**Task goal:**
From the records below, extract all the text exactly and leave the images behind.

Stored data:
------------------------------------------------
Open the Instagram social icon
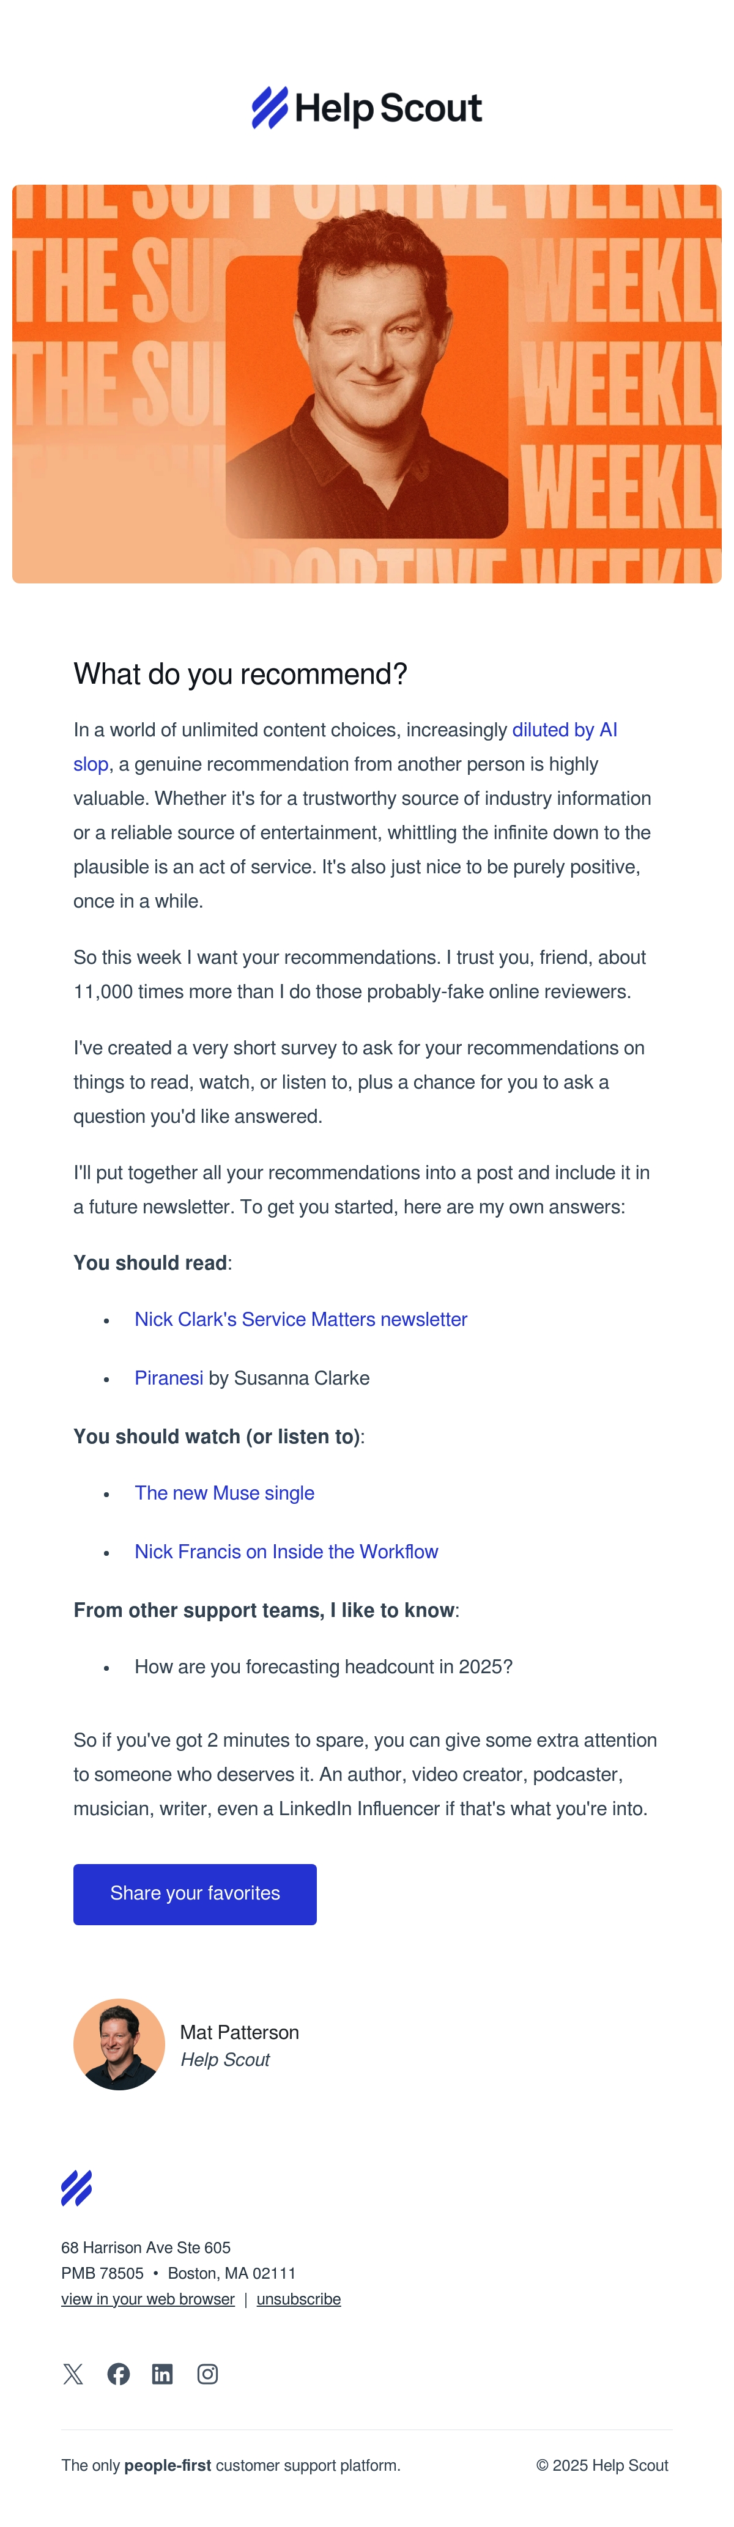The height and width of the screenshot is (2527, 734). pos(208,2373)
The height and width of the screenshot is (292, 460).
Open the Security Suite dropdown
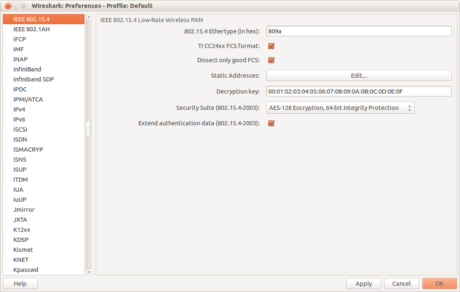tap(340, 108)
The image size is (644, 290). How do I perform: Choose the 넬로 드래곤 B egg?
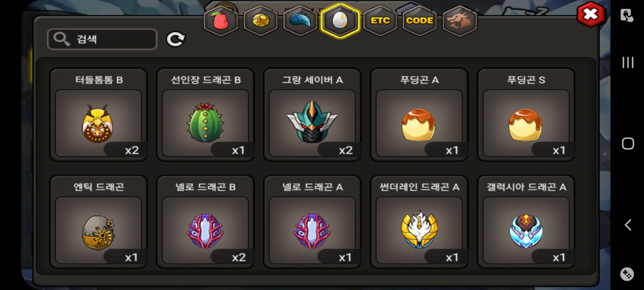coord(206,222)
------------------------------------------------
**Expected answer:**
Open the Instagram social icon
The height and width of the screenshot is (2527, 734). pos(208,2373)
The height and width of the screenshot is (292, 460).
Open the Security Suite dropdown
tap(340, 108)
The image size is (644, 290). How do I perform: Choose the 넬로 드래곤 B egg?
coord(206,222)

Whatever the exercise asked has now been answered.